On the issue of unilateral mistake, the Court of Appeal in Deschenes stated:
[32] As noted by Côté J.A. in Radhakrishnan, a settlement agreement may also be rescinded on the basis of unilateral mistake. I will explain why I reject the appellants’ submission that the motion judge, after finding a “unilateral mistake by the Diocese”, erred in this case in rescinding the settlement agreement on this basis. The law on rescission for unilateral mistake is that a party may seek rescission of a contract for its own unilateral mistake only where the mistake goes to a material term of the contract, where the other party knows or ought to know of the mistake, and where it would be unconscionable for the second contracting party to rely on the contract: 256593 B.C. Ltd. v. 456795 B.C. Ltd. (1999), 1999 BCCA 137 (CanLII), 171 D.L.R. (4th) 470 (B.C.C.A.), at p. 479. See also Gerald H. Fridman, The Law of Contract in Canada, 6th ed. (Toronto: Thomson Reuters Canada Limited, 2011), at pp. 252-54; Toronto Transit Commission v.
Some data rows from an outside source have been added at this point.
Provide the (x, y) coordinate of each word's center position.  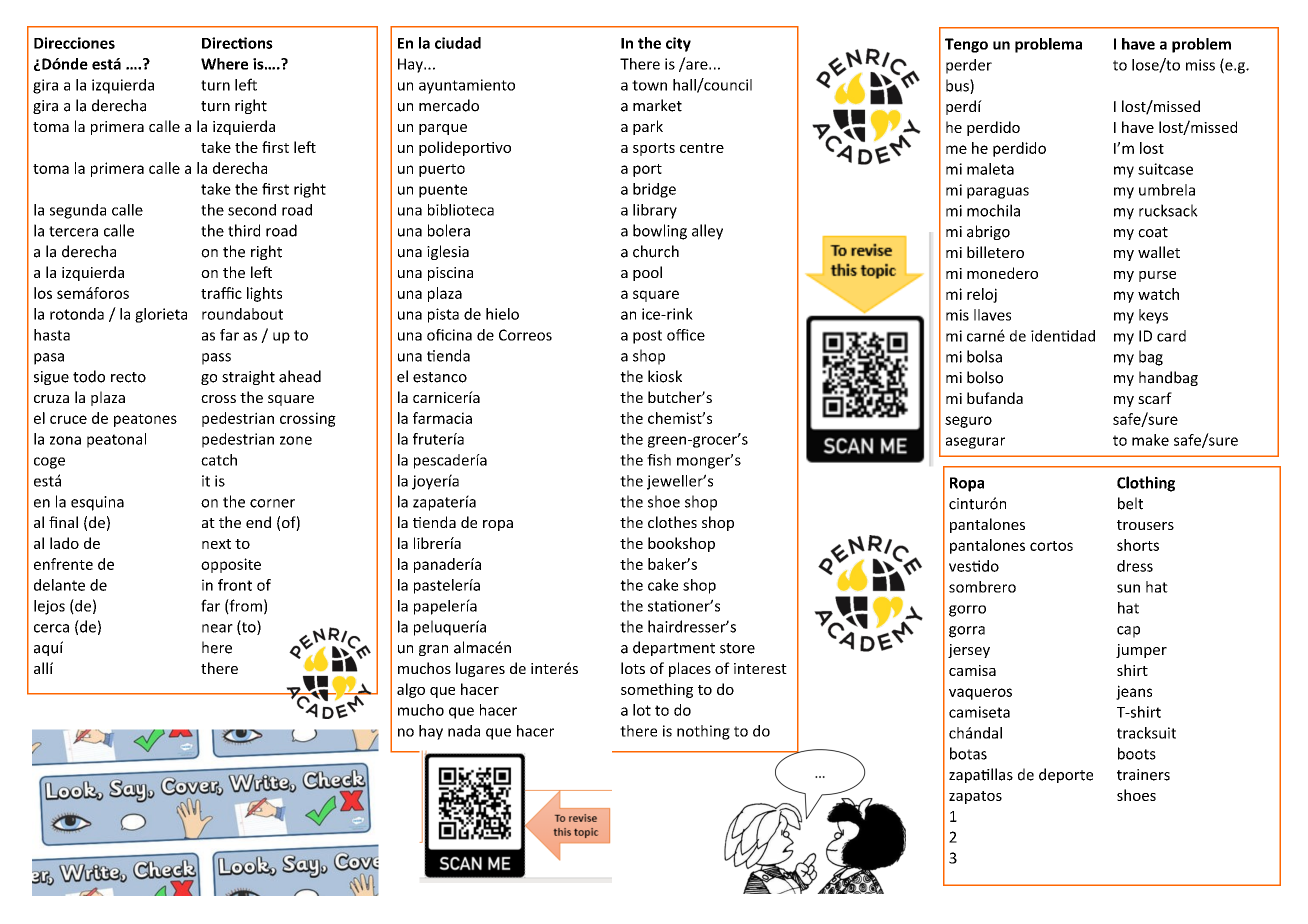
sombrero (982, 587)
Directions (237, 43)
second (252, 210)
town (649, 85)
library (655, 211)
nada (464, 731)
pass (216, 359)
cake (663, 585)
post (647, 337)
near (217, 628)
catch (219, 460)
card (1171, 336)
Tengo (966, 45)
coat (1153, 232)
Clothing (1146, 484)
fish (659, 460)
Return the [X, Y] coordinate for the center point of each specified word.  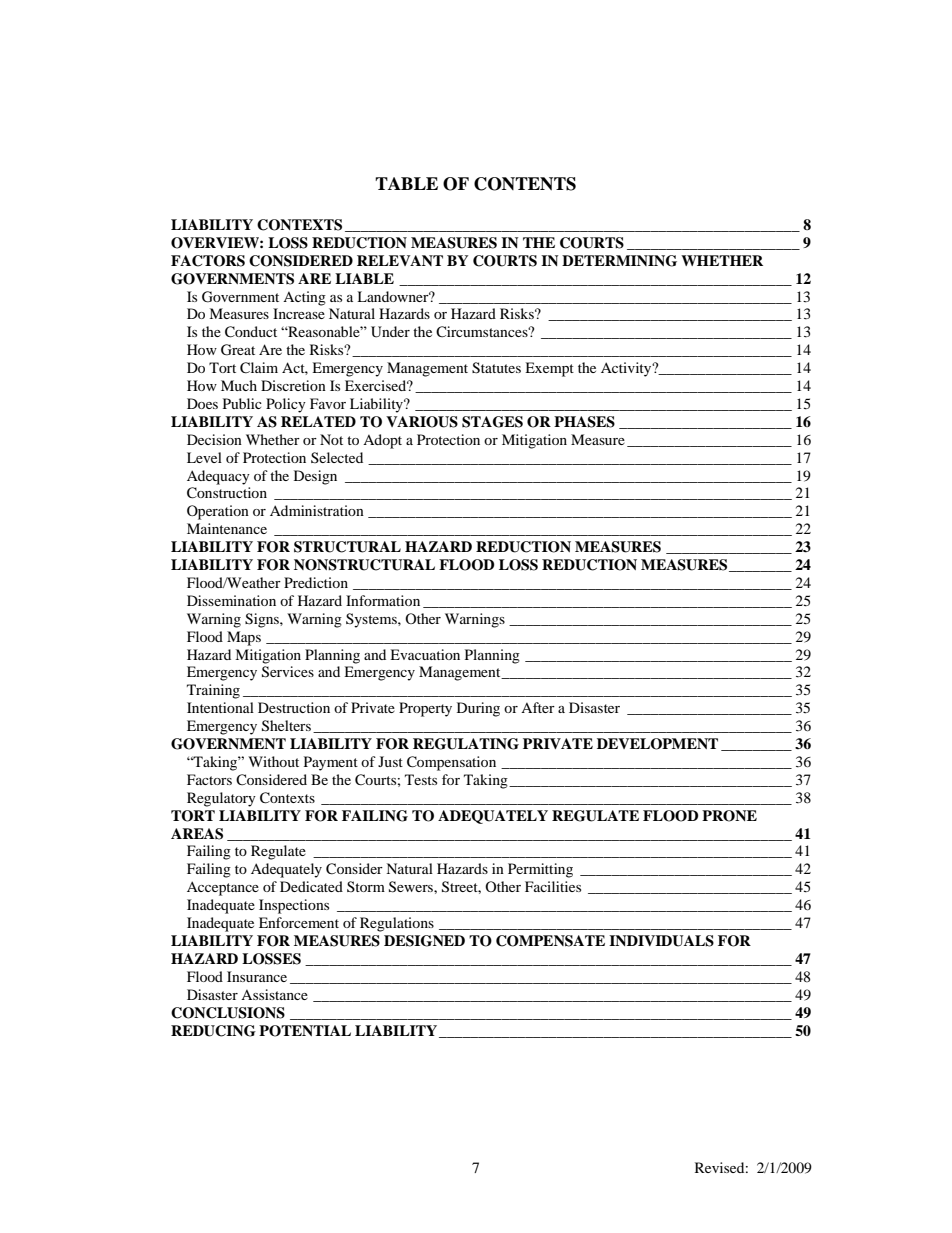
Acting [304, 298]
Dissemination [231, 600]
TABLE [406, 183]
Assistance [274, 994]
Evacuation [425, 654]
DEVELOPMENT [657, 744]
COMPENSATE [550, 941]
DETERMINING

Gottardo Construction Limited et al. (2005), 2005 CanLII 31293 (ON CA), 257 D.L.R. (4th) 539 (Ont. C.A.), at para. 30, leave to appeal refused, [2005] S.C.C.A. No. 491….
First, I am not persuaded that Mr. Carducci has established a “mistake” in law. In my view, this is a situation where a party now realizes they made a bad deal (at least on one term) and now wants the court to intervene. In any event, this was a unilateral mistake. I reject Mr. Carducci’s submission that he “did not have all of the details and amounts of the Life Insurance available”. Mr. Carducci was also a policy holder and could easily have ascertained the cash surrender value and the state of the unpaid premiums. I reject Mr. Carducci’s submission that if all the details and the amounts of the Life Insurance policy were known at the time of the negotiations of the Minutes of Settlement, that it “would have resulted in a different agreement”. That is hindsight and not a legal basis to overturn a term of an agreement.
Second, for there to be a mutual mistake after the execution of an agreement, there must be evidence that establishes objectively, a mistake was made by both parties. Then, the court has the jurisdiction to set aside the agreement. While, the term “mutual mistake” is loosely used by Mr. Carducci’s counsel, there is no evidence that Mrs. Carducci was subject to the same alleged mistake.”